■ **Provided data**
*** Block opens ***

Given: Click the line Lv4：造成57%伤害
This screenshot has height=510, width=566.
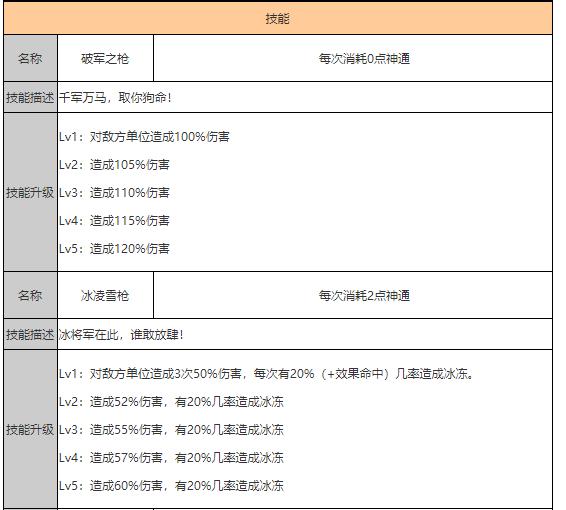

*** Block closes ***
*** Block opens ***

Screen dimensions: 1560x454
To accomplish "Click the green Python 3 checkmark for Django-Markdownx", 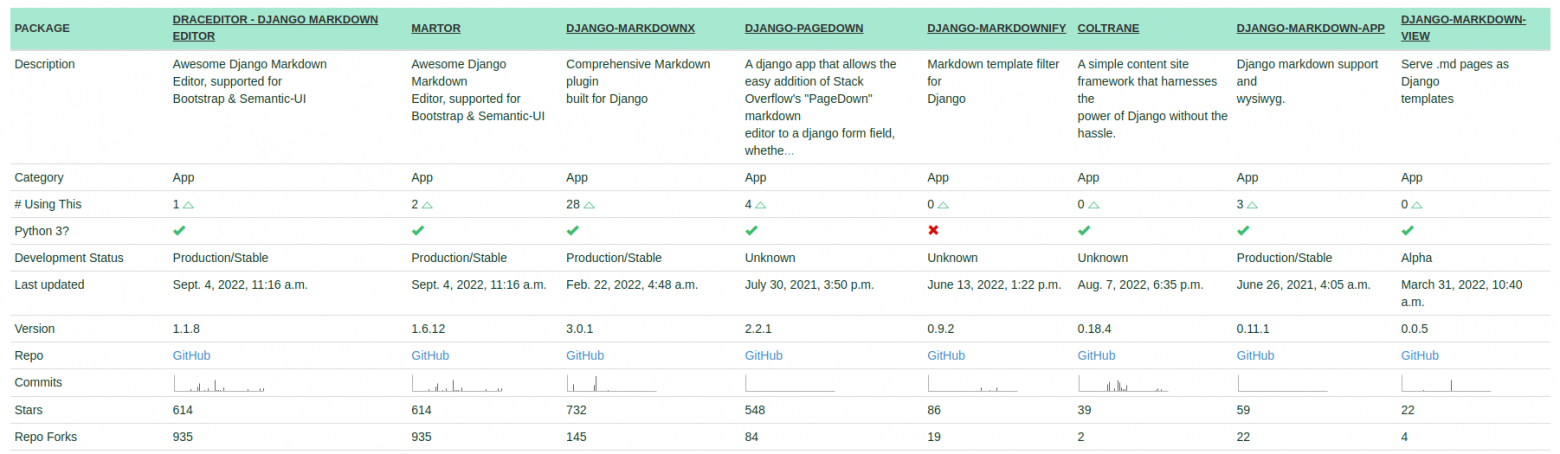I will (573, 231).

*** Block closes ***
*** Block opens ***

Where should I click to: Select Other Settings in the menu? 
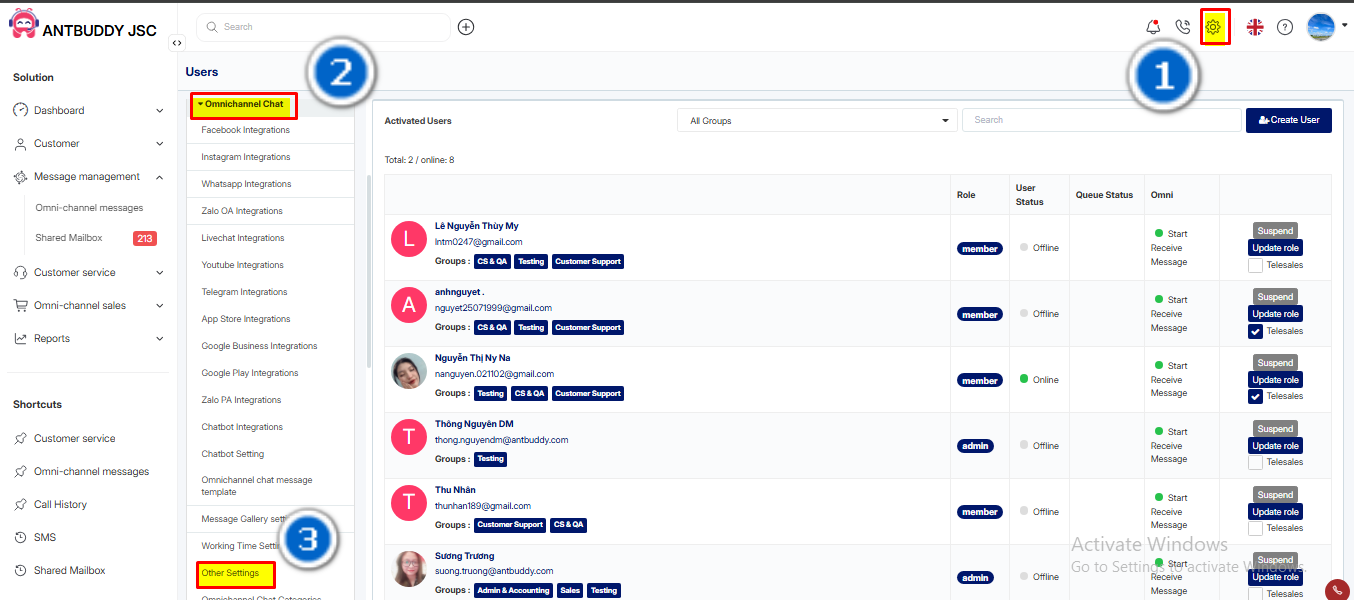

*** Block closes ***

■ **About this exercise**
The reply should consist solely of the lines above from the one that has "Given: Click the line Lv4：造成57%伤害" through the one that has "This screenshot has height=510, width=566.", reproduced exactly.

■ **Solved problem**
Given: Click the line Lv4：造成57%伤害
This screenshot has height=510, width=566.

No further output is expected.